Yep...Those be leaky! Will look up the values and add them to the parts order that will be happening shortly.

The motherboard has recently returned from being cleaned, which brings us pretty much back up to date.

Glad to report that all the greasy residue has gone. It's going to be spending the night sitting in the airing cupboard with a fan pointed at it to help ensure any remaining moisture is evicted before we go any further.

Image

Image

Apologies these photos aren't the best. I was working at the dining table and the lighting there is horrendous for taking photos with due to glare.

Next steps will be to get some capacitors ordered to recap the PSU and to reattach/replace that transistor which has dropped off. Then we can start putting things back together and see if we can by some miracle end up with a working machine.

We probably won't be seeing much from this for a while as I'll be needing to get some parts ordered in, so we'll be back to the actual topic of this thread for a while!

User avatar
CitroJim
A very naughty boy
Posts: 42174
Joined: 30 Apr 2005, 23:33
x 1247

Re: Zel's Fleet Blog - Xantia Activa, Jag XJ-S, Sinclair C5, Mercedes 208D, AC Model 70.

Post by CitroJim »

xantia_v6 wrote:
17 Oct 2020, 19:16
and a steady hand.
I fail on that one these days :roll: :lol:

The new intake hose looks good :)

That keyboard :o :twisted:

Gibbo2286
Donor 2020
Posts: 4704
Joined: 08 Jun 2011, 18:04
x 835

Re: Zel's Fleet Blog - Xantia Activa, Jag XJ-S, Sinclair C5, Mercedes 208D, AC Model 70.

Post by Gibbo2286 »

I wonder if those yellow plastic keys would clean up the way we used to clean our pushbike mudguards......with Steradent tablets. :)

User avatar
Zelandeth
Donor 2016
Posts: 3650
Joined: 17 Nov 2014, 00:36
x 358

Re: Zel's Fleet Blog - Xantia Activa, Jag XJ-S, Sinclair C5, Mercedes 208D, AC Model 70.

Post by Zelandeth »

xantia_v6 wrote:
17 Oct 2020, 19:16
Having seen the condition of yours, I will open up my T1200 next weekend and check for visible leakage. I have my fingers crossed that it will be OK, as it has been stored in a cellar which has a fairly constant cool temperature.
Definitely worth doing. It seems to be something that these machines universally suffer from at some point in their lives. It's a pretty easy to change the affected caps themselves - it's repairing the damage they've done if left unchecked for years that's the hard part.

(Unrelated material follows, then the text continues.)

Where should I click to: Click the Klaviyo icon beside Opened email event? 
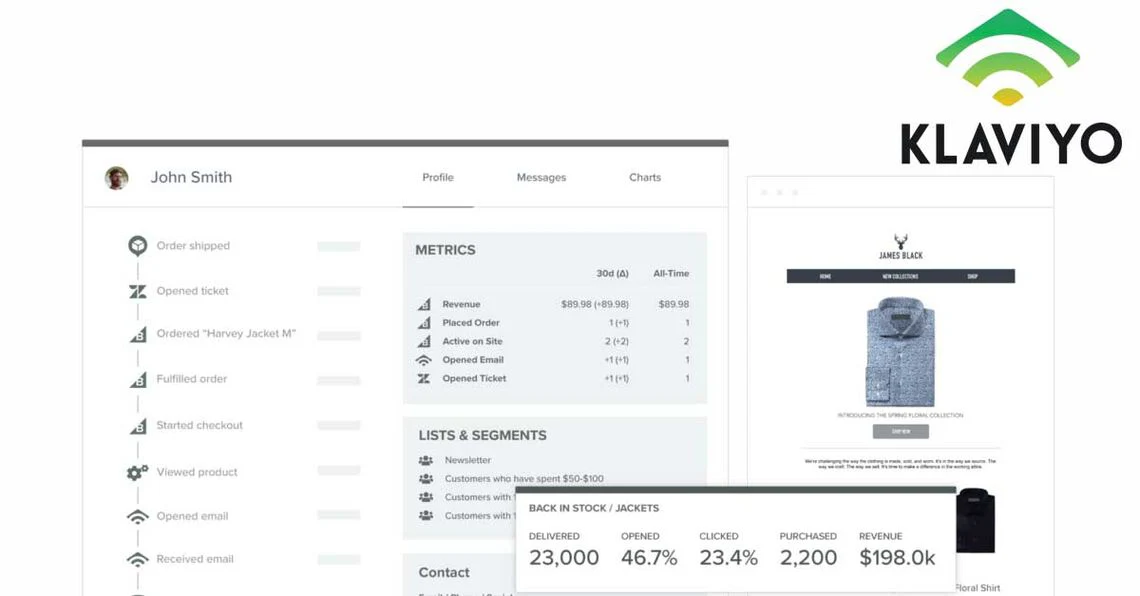pos(137,517)
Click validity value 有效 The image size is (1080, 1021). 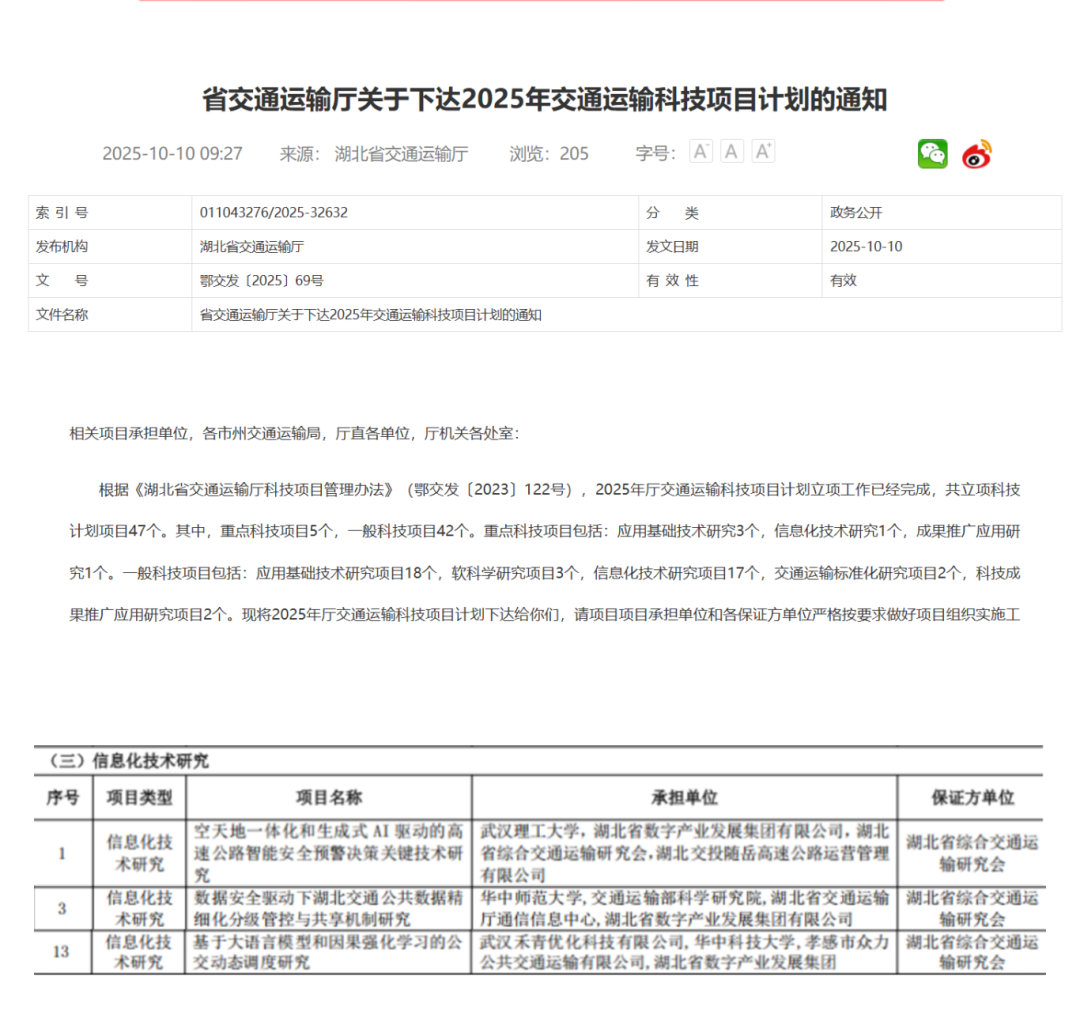pos(843,281)
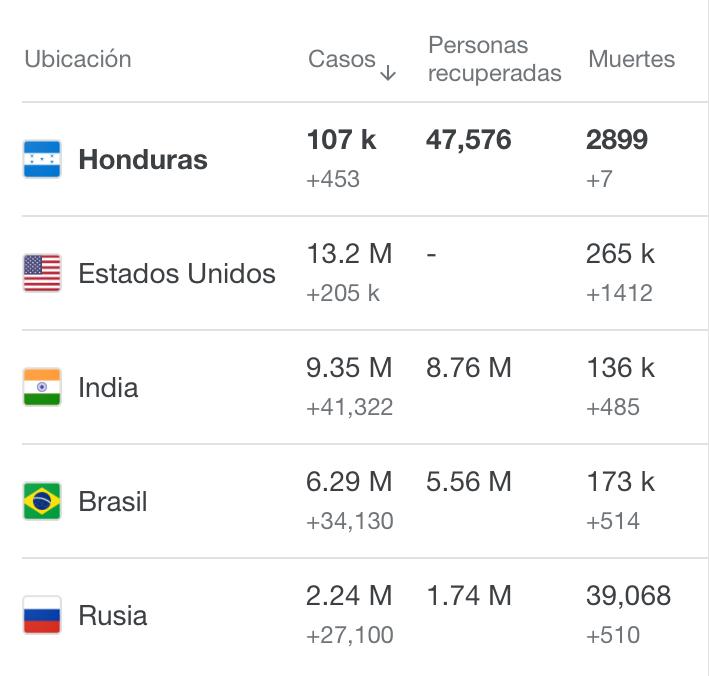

The caps in the power supply are:

2X 1800uf, 10v.
3X 470uf, 25v.
220uf, 25v.
150uf, 35v.
10uf, 25v.

User avatar
Zelandeth
Donor 2016
Posts: 3650
Joined: 17 Nov 2014, 00:36
x 358

Re: Zel's Fleet Blog - Xantia Activa, Jag XJ-S, Sinclair C5, Mercedes 208D, AC Model 70.

Post by Zelandeth »

Chris takes his company car back for changeover tomorrow (yay, we're finally rid of the TTRS... without exception the most uncomfortable car I have ever sat in), so I had to give it a clean.

Oh...my...word. That is by some margin the most godawfully fiddly car to even wash I have ever crossed paths with.

Gave the Xantia a quick wash as well while I had things out and cleaned the windows.

Removing these stickers really felt like absolute vandalism and doing so broke my heart as they feel like part of the car's story. Sadly the sun over this summer had done a number on them and they were disintegrating.
IMG_20201018_174049.jpg
Will just need to start earning some more now I guess!